━━━━━ Data to process ━━━━━

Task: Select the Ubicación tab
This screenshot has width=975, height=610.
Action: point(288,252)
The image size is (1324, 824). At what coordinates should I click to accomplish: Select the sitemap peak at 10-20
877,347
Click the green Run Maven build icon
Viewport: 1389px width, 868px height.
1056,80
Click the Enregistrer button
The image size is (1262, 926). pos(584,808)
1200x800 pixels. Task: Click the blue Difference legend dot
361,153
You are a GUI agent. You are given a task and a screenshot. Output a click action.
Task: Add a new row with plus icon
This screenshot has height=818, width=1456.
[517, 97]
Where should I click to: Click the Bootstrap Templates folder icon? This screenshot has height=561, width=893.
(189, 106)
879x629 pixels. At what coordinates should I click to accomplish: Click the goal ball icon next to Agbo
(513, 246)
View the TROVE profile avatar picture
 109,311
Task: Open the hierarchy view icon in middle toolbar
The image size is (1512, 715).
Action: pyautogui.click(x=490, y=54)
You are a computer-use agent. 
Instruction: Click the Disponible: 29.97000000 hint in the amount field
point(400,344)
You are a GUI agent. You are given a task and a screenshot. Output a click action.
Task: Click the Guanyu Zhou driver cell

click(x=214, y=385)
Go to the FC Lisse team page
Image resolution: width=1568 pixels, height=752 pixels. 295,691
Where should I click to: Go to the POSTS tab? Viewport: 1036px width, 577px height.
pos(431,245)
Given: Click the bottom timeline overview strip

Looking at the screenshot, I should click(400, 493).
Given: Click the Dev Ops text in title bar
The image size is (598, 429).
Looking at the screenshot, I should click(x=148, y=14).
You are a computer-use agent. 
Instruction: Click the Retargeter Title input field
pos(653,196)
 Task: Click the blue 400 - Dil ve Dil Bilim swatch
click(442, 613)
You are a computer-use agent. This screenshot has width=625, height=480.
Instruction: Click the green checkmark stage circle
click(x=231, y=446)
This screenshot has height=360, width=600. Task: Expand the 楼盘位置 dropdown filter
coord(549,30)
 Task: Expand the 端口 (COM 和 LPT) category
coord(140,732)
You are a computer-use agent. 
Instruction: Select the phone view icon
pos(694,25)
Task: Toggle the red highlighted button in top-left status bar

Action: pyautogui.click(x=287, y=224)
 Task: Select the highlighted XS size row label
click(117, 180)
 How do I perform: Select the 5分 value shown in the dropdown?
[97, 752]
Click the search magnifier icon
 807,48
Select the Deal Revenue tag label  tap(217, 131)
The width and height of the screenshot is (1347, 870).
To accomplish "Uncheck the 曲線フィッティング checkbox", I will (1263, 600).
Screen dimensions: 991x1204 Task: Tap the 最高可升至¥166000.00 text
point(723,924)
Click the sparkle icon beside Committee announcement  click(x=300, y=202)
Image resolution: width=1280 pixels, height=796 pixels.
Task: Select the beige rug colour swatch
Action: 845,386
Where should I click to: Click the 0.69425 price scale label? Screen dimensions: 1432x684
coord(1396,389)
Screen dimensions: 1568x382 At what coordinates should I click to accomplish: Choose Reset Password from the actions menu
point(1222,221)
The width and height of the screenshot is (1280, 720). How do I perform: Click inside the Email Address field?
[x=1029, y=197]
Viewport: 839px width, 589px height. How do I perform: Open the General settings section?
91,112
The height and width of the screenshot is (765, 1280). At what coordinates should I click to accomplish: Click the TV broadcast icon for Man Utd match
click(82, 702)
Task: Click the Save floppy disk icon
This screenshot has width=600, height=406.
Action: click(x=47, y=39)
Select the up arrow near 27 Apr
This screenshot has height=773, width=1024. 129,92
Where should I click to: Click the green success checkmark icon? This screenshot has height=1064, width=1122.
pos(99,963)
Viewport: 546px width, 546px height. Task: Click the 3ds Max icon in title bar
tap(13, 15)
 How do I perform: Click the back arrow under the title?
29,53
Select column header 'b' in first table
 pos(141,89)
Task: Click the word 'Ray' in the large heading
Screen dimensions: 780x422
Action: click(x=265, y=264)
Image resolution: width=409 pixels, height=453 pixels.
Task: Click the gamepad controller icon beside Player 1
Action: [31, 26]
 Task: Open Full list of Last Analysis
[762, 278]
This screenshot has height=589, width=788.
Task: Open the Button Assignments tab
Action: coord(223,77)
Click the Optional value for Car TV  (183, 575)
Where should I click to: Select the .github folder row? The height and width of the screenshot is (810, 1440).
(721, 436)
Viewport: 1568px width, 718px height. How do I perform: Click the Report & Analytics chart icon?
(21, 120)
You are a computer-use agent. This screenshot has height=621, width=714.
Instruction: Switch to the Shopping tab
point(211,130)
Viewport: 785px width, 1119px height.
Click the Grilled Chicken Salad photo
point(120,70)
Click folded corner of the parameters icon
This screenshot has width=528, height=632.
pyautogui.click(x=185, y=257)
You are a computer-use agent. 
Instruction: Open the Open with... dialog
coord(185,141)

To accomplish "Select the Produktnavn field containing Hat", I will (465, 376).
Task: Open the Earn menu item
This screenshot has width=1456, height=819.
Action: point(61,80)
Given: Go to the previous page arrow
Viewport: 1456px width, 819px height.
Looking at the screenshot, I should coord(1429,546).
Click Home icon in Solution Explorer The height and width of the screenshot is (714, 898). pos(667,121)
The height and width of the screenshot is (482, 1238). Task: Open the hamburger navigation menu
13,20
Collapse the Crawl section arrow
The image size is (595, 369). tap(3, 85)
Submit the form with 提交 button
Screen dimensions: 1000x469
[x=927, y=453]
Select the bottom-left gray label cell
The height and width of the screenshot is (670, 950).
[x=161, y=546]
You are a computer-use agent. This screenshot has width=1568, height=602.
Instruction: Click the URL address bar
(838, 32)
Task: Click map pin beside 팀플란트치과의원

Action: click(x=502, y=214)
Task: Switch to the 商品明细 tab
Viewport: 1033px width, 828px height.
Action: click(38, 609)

━━━━━

[Requirement]
Reply with one number, the count of lines in the data that contain "will".

[Completed task]
2